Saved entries
═══
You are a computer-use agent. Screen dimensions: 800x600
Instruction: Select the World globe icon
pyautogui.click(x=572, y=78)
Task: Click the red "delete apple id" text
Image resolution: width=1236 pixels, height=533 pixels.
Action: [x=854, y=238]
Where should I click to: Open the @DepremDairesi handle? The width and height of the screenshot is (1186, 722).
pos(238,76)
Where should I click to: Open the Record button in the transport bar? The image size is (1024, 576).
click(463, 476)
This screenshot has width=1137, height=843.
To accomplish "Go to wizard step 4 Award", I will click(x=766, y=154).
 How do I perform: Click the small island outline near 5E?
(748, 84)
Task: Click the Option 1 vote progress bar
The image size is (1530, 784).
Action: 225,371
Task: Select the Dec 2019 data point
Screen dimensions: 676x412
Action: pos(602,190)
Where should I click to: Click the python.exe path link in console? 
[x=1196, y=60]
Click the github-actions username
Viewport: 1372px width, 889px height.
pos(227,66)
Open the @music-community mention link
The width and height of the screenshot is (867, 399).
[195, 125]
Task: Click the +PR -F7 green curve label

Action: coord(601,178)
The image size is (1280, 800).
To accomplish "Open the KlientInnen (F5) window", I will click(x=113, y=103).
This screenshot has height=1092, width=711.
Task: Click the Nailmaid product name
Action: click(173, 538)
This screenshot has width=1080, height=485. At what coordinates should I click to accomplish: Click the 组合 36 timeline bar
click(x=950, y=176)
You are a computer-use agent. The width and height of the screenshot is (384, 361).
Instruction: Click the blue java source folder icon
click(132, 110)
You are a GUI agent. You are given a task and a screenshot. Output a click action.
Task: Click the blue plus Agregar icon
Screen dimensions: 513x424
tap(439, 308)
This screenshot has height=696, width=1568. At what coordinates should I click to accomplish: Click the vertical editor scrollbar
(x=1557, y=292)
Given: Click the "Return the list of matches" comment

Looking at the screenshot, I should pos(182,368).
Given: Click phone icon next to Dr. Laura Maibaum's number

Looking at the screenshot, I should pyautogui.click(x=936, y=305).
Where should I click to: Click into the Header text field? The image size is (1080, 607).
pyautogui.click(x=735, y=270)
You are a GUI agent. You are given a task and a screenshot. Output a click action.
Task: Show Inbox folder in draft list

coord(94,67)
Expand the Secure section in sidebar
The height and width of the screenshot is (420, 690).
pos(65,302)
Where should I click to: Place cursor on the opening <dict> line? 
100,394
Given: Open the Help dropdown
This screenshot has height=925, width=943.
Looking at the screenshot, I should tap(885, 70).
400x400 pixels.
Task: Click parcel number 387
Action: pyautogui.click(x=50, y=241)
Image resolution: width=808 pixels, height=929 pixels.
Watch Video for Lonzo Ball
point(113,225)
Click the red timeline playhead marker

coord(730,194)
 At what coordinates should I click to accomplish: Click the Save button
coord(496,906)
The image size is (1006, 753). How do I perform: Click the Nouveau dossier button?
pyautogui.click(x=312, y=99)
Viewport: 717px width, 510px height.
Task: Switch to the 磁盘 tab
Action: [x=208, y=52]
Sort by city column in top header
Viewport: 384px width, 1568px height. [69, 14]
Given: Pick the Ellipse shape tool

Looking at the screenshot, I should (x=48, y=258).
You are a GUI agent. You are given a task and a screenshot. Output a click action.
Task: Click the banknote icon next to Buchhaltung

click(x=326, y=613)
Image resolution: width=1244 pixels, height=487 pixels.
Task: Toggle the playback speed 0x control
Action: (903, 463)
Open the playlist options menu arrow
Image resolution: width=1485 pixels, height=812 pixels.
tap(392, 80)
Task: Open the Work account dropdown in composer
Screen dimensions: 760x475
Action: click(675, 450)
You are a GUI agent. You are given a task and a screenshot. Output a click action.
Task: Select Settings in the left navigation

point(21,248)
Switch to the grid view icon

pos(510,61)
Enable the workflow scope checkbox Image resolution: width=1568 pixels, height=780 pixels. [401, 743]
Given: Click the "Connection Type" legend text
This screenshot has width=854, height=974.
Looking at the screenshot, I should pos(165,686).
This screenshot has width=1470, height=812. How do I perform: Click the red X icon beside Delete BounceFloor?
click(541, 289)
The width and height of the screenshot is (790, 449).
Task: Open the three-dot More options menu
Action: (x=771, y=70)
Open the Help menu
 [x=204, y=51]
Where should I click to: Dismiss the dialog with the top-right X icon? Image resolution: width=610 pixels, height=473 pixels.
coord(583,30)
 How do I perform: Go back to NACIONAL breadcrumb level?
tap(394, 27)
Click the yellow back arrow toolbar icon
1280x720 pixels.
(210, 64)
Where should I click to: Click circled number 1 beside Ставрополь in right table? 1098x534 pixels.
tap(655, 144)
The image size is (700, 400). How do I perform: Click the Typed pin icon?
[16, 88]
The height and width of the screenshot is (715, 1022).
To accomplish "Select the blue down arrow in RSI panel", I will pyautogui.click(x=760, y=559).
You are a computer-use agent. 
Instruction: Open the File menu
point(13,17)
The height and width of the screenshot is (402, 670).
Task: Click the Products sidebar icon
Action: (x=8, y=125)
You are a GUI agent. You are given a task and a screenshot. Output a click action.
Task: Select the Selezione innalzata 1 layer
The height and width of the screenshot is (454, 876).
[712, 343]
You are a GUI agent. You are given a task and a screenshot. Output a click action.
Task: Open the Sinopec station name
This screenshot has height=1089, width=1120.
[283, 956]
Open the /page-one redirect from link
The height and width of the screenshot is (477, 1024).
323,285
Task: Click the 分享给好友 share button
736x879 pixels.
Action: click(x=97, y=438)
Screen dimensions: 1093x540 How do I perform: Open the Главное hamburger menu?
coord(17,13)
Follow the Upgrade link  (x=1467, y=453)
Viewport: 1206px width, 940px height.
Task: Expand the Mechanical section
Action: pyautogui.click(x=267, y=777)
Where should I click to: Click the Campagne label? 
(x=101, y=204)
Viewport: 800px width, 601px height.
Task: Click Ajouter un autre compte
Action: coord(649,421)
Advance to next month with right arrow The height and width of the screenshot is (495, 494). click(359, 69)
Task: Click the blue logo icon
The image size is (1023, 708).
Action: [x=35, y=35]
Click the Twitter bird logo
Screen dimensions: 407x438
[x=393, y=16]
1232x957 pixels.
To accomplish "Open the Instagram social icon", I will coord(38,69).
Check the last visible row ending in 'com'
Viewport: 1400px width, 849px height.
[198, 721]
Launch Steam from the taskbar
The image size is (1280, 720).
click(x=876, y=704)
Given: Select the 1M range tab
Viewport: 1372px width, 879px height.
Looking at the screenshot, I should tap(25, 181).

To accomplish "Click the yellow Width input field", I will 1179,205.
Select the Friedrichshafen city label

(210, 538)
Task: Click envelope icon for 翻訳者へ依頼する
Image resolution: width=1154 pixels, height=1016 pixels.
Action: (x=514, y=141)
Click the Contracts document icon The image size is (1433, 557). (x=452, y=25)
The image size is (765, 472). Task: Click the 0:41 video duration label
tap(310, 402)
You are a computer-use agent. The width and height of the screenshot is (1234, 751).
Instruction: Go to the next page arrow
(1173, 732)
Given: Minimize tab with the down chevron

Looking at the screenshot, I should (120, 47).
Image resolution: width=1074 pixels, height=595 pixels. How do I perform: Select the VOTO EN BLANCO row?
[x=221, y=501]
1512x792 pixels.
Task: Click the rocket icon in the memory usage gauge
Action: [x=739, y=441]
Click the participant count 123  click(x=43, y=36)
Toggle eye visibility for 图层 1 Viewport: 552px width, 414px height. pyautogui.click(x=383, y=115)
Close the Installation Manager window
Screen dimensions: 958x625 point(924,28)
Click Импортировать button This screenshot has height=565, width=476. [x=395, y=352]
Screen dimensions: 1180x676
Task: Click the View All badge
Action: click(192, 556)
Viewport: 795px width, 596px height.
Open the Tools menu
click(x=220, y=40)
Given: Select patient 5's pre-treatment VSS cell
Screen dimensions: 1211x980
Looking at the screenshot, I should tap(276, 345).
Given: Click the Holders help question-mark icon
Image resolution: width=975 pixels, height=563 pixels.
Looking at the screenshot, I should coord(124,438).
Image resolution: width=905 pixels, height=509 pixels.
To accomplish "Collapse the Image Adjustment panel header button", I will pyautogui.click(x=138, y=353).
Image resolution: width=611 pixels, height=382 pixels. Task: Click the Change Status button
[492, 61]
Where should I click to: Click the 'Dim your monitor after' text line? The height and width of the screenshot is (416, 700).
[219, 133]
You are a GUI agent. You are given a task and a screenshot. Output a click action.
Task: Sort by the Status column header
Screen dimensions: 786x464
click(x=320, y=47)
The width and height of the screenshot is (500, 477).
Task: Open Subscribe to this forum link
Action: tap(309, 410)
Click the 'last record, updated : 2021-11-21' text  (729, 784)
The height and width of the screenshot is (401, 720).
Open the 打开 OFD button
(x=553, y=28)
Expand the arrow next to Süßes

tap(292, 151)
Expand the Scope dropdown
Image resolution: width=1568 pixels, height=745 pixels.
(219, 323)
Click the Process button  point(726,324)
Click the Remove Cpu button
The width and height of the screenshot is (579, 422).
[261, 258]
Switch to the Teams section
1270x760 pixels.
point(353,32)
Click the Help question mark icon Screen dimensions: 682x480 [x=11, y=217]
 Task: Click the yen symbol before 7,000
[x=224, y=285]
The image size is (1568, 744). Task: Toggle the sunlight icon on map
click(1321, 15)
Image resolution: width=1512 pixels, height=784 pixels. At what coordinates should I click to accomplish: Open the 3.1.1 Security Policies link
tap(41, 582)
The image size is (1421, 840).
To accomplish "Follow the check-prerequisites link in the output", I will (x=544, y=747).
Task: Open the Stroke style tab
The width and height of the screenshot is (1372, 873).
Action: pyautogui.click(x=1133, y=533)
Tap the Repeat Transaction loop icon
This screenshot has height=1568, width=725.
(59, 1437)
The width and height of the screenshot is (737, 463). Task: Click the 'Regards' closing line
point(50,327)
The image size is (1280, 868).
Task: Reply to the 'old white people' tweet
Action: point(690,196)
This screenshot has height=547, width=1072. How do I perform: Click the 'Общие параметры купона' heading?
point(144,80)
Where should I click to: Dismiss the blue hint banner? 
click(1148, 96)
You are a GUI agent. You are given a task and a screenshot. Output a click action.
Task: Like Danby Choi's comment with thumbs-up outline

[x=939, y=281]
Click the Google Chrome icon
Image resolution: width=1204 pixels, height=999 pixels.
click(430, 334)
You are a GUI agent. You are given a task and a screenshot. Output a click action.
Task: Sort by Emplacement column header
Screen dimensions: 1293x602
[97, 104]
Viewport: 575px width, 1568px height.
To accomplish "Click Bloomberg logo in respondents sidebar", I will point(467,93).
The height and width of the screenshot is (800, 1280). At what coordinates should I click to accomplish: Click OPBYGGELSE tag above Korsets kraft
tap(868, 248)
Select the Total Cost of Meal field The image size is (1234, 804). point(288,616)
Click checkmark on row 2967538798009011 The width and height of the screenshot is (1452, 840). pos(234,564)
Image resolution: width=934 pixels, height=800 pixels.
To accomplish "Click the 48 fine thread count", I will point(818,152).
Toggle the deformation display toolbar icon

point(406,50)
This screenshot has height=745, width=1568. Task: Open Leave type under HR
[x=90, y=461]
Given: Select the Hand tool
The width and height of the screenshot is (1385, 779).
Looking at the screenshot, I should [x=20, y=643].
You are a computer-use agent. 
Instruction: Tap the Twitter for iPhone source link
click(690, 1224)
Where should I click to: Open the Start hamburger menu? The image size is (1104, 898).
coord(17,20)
═══
## Work task:
Copy, exactly and only, the lines above that begin with the one containing "Click Импортировать button" and finish with the one containing "Task: Sort by the Status column header".

## Task response:
Click Импортировать button This screenshot has height=565, width=476. [x=395, y=352]
Screen dimensions: 1180x676
Task: Click the View All badge
Action: click(192, 556)
Viewport: 795px width, 596px height.
Open the Tools menu
click(x=220, y=40)
Given: Select patient 5's pre-treatment VSS cell
Screen dimensions: 1211x980
Looking at the screenshot, I should tap(276, 345).
Given: Click the Holders help question-mark icon
Image resolution: width=975 pixels, height=563 pixels.
Looking at the screenshot, I should coord(124,438).
Image resolution: width=905 pixels, height=509 pixels.
To accomplish "Collapse the Image Adjustment panel header button", I will pyautogui.click(x=138, y=353).
Image resolution: width=611 pixels, height=382 pixels. Task: Click the Change Status button
[492, 61]
Where should I click to: Click the 'Dim your monitor after' text line? The height and width of the screenshot is (416, 700).
[219, 133]
You are a GUI agent. You are given a task and a screenshot. Output a click action.
Task: Sort by the Status column header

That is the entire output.